Datum: 20.04.2017,10:16:27 Quelle: China Tibet Online

Die Anyue-Grotten wurden zur Zeit des Kaisers Wu des südlichen Liang (521) gegraben und wurden besonders in der Tang- und Song-Zeit genutzt und auch während der Ming- und Qing-Dynastien sowie der Republik China. Die Grotten haben den größten links-gelehnten liegenden Stein-Buddha (Tang) und ein Stein-Sutra von 210.000 Zeichen, Chinas schönste Guanyin-Statue bei der Erörterung von Sutras - die Schwarz-Bambus-Guanyin in der Pilu-Höhle (nördliches Song), die größte taoistische Skulptur-Gruppe -Xuanmiaoguan (Tang) usw.

Der erste Kulturschutz-Direktor von Anyue, Tang Chengyi, erklärt, dass dort 55 Nischen für tibetische Sutras gegraben wurden. 1982 fand seine Einheit 15 gut erhaltene Höhlen, 152 Quadratmeter gemeißelte Sutras, von denen über 20 Werke, über 70 Rollen und über 400.000 Zeichen klar lesbar sind. Tang Chengyi meint, dass hier während der Tang-Zeit die beliebtesten Volks-Klassiker verstaut wurden, von denen sich das Tan-Tripitaka in China nicht mehr im Druck befindet.

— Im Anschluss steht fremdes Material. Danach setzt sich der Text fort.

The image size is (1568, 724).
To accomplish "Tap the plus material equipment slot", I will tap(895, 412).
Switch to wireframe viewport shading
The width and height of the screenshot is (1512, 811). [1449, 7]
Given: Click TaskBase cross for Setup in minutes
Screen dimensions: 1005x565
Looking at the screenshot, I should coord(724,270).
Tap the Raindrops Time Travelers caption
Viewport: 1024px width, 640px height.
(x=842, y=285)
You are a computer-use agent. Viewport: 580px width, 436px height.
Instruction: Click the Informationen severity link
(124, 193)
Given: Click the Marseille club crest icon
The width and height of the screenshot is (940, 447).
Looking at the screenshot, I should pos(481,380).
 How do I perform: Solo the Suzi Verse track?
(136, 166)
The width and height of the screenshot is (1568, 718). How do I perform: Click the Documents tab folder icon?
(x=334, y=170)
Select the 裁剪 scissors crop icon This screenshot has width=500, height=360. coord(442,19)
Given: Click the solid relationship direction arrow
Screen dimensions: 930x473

Nachdem chinesische Experten alle Steintafeln erörtert hatten, kamen sie zu dem Schluss, dass die Anyue-Grotten die größte in China entdeckte Klippen-Sutra-Höhle ist, die als Gegenbild zu den Stein-Sutras in Fangshan, Peking eine südliche buddhistische "Schatztruhe" ist.

 

Quelle: www.huaxi100.com

Übersetzt von China Tibet Online

(Editor: Rita Li)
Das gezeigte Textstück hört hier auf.